EVERETT, WA-- Instead of letter-writing campaigns and harsh words, Snohomish County PUD commissioners should just go on strike and refuse to pay any increase in power costs, author James Buchal told an audience in Everett on Thursday.

Or they could take over the state's hydoelectric dams, refusing to throw power away by spilling water over the dams, and also refusing to pay for salmon recovery.

Salmon don't need recovering anyway, said Buchal, because there's not a chance that all the salmon will disappear.

"These are radical solutions," he said, "but they must be done."

Buchal shared his theories loudly and at times with touches of sarcasm to about 50 people who attended a public meeting on power rates at the PUD auditorium. Buchal was trying to answer the question: Why are your PUD rates so high?

Buchal has spent the past six years researching salmon science and law while representing economic interests in salmon lawsuits. In his book "The Great Salmon Hoax," Buchal writes about how fishery officials have misrepresented the effects of the Columbia River dams on salmon to extract federal funding from the Bonneville Power Administration.

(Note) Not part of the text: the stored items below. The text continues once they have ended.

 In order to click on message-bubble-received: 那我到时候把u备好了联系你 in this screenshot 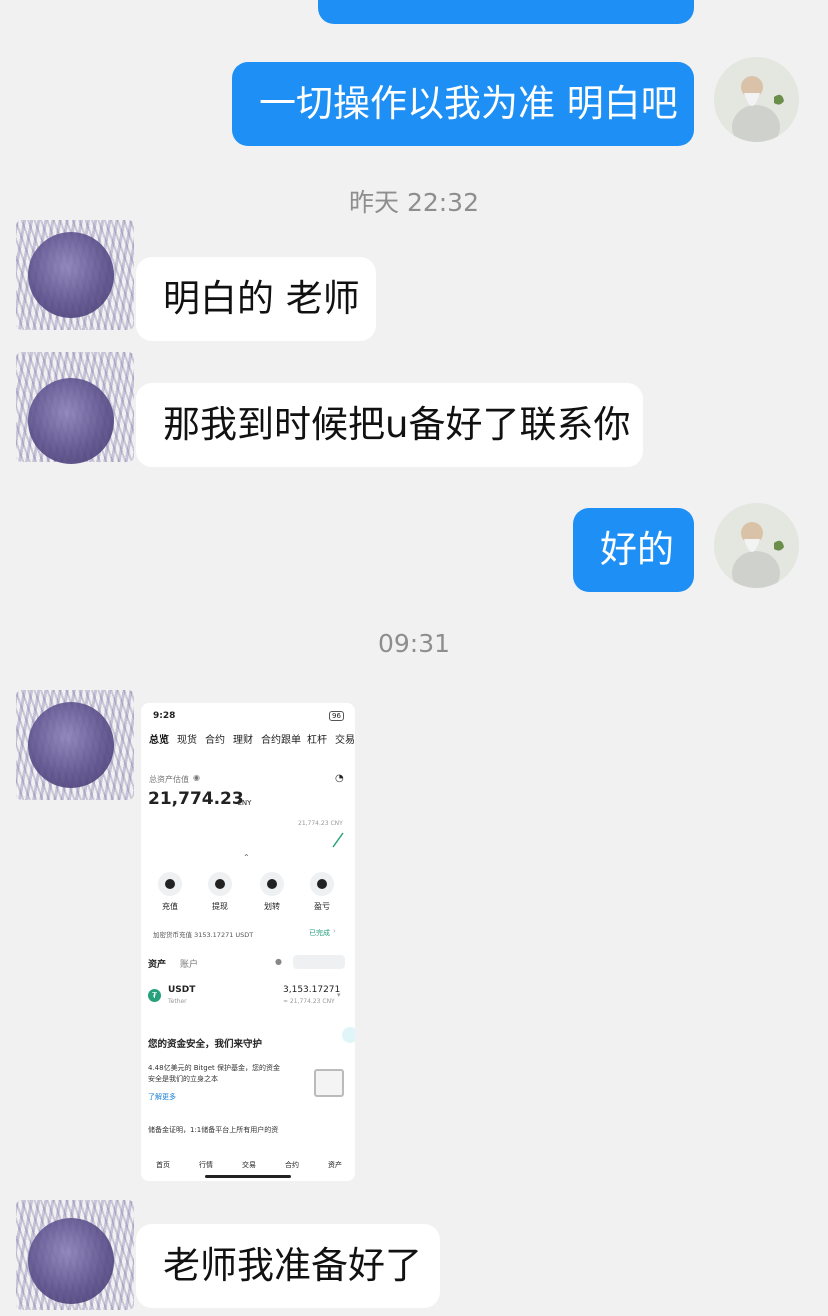, I will do `click(390, 425)`.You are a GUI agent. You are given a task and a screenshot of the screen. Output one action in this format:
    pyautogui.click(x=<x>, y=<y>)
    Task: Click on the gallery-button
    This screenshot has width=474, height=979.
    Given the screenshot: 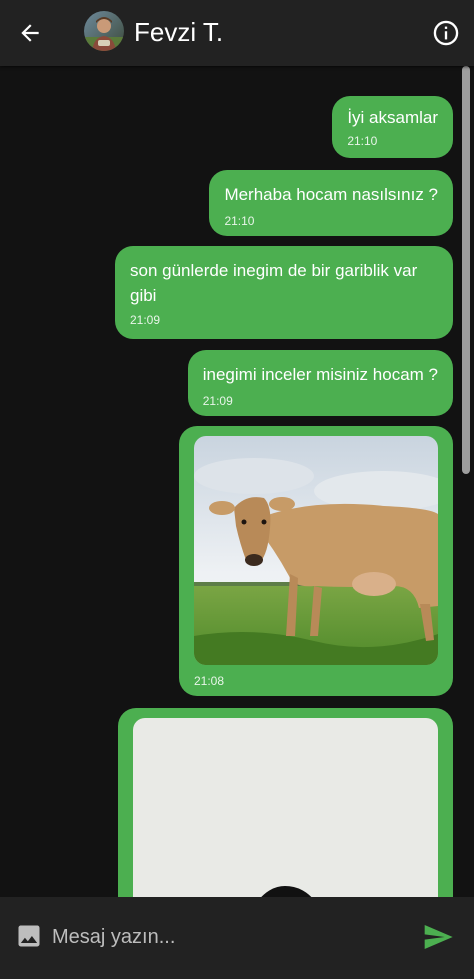 What is the action you would take?
    pyautogui.click(x=29, y=936)
    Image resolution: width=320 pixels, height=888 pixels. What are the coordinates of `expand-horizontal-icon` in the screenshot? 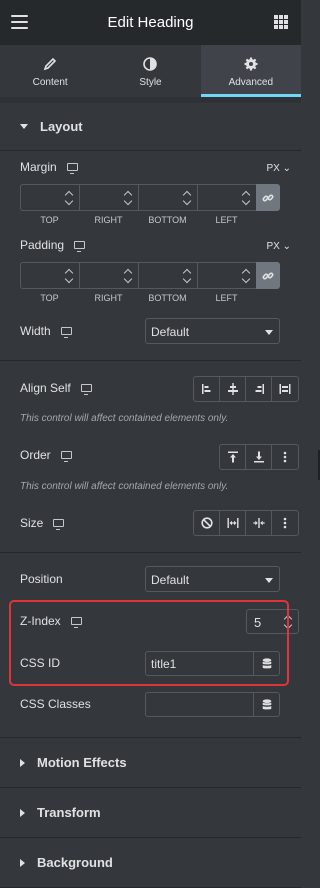 It's located at (232, 523). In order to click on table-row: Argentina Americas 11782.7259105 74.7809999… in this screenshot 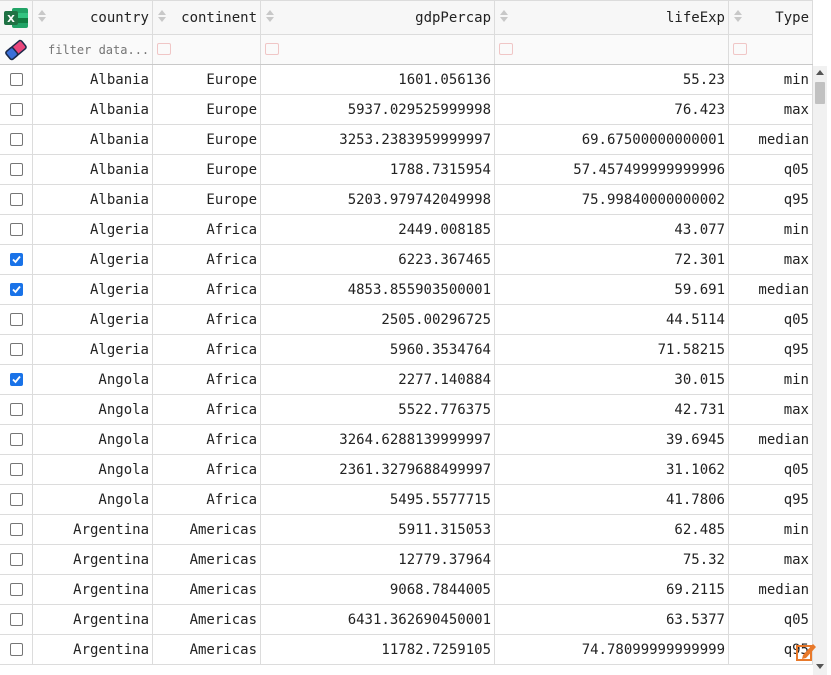, I will do `click(406, 650)`.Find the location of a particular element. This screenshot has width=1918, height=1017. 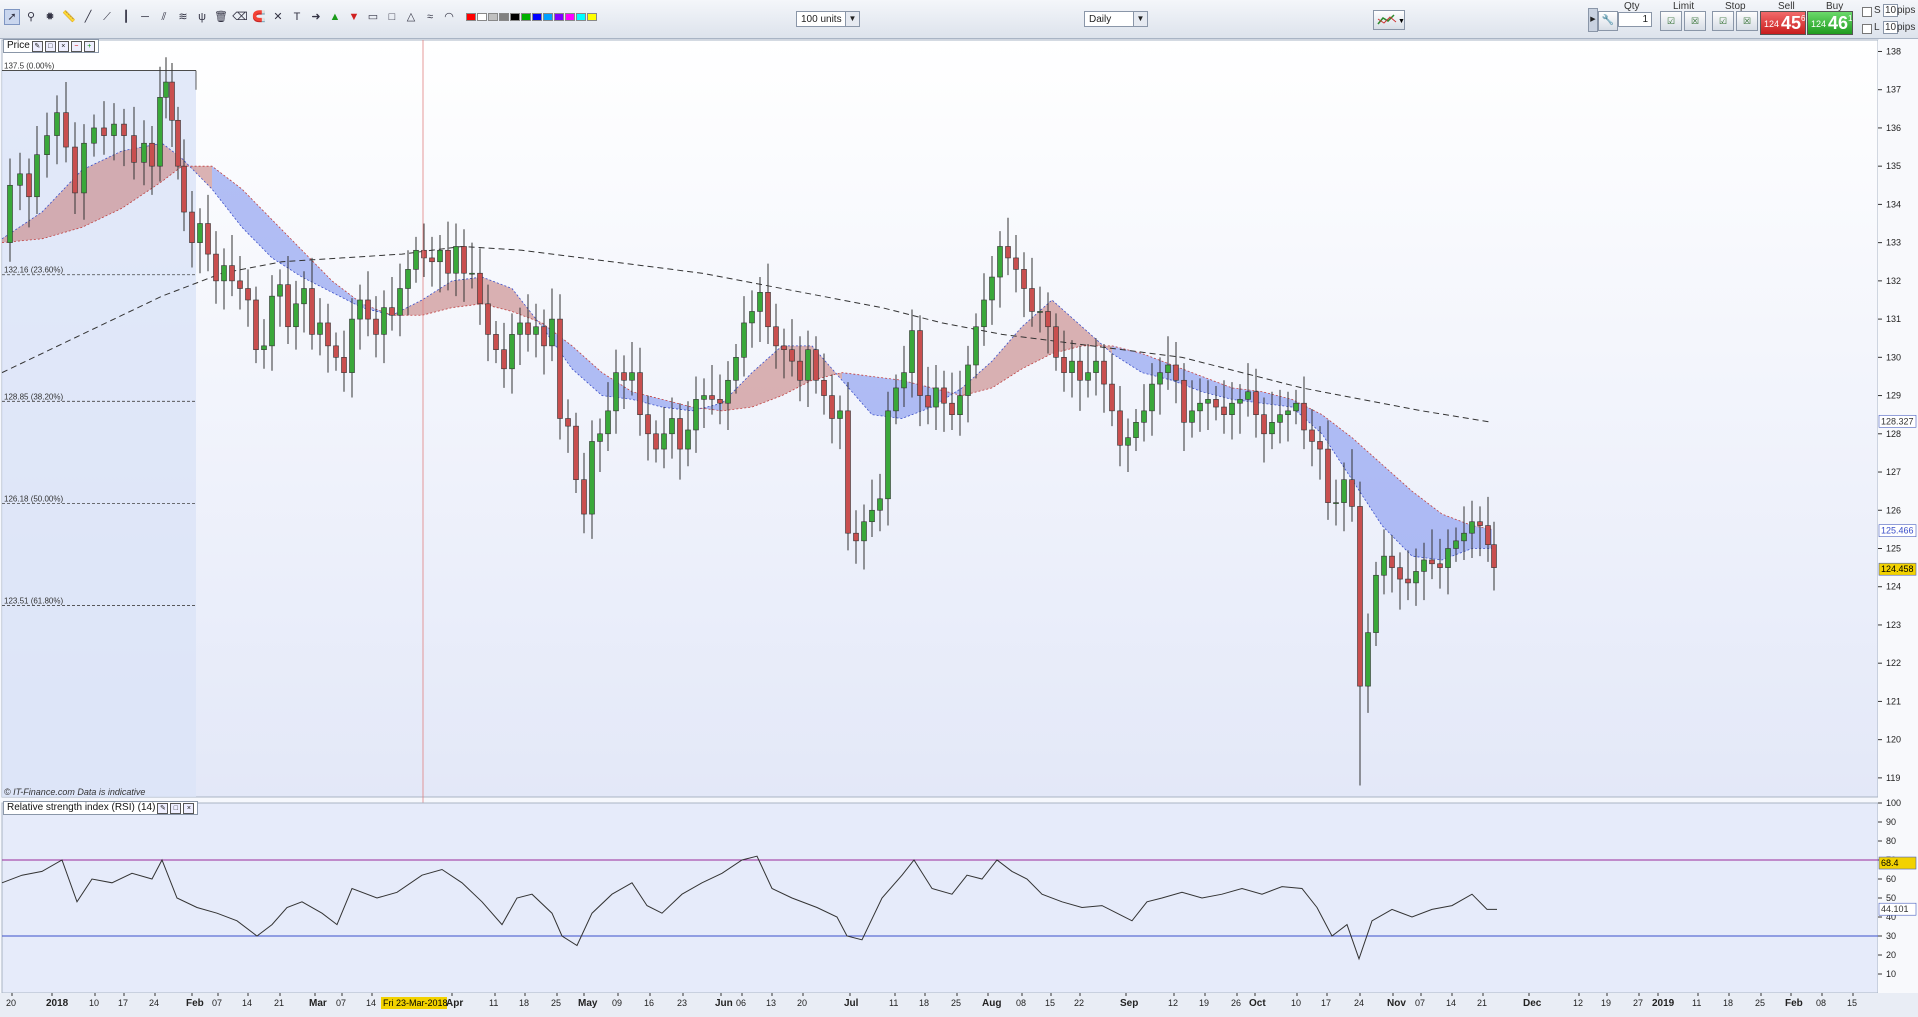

And, he says, BPA must pay billions of dollars a year to comply with biologists, such as the $1.5 billion BPA spent in 2000 to buy power from companies like Enron so BPA could spill water over the dams to save fish. The BPA, which operates the dams, can in turn charge exorbitant rates to its customers -- such as the Snohomish County PUD -- to cover its costs, Buchal said.

Buchal, who graduated from Harvard College with a physics degree and from Yale Law School in the early 1980s, lives on an Oregon farm. He specializes in civil litigation concerning energy and the environment.

Buchal maintained that spilling water over dams does nothing to help fish because dam turbines only kill about 2 percent of the salmon in the Columbia River system.

"That is like background noise," Buchal said. "And every dime of that (spill) is utter waste."

So to change the current rate system, it's going to take people like those in the audience, Buchal said.

"A bunch of angry people who make trouble," he said. "That's how the dams were built in the first place."

PUD Commissioner Kathy Vaughn responded to Buchal's comments by telling the audience that PUD is doing what it can to fight back and to keep rates stable.

Commissioners are currently reviewing the PUD's draft budget, which includes a $13 million cut to ensure that residential customer rates remain at current levels at least through winter.

Rates are expected to remain stable -- at 8.1 cents per kilowatt-hour -- through April, even though BPA is expected to raise its surcharges on power costs by 5 percent.

The BPA just raised those surcharges 2 percent on Oct. 1.

"We are trying to fight back and pushing hard to convince Bonneville not to raise rates," Vaughn said. "We still haven't decided yet whether we're going to pay the rates or not."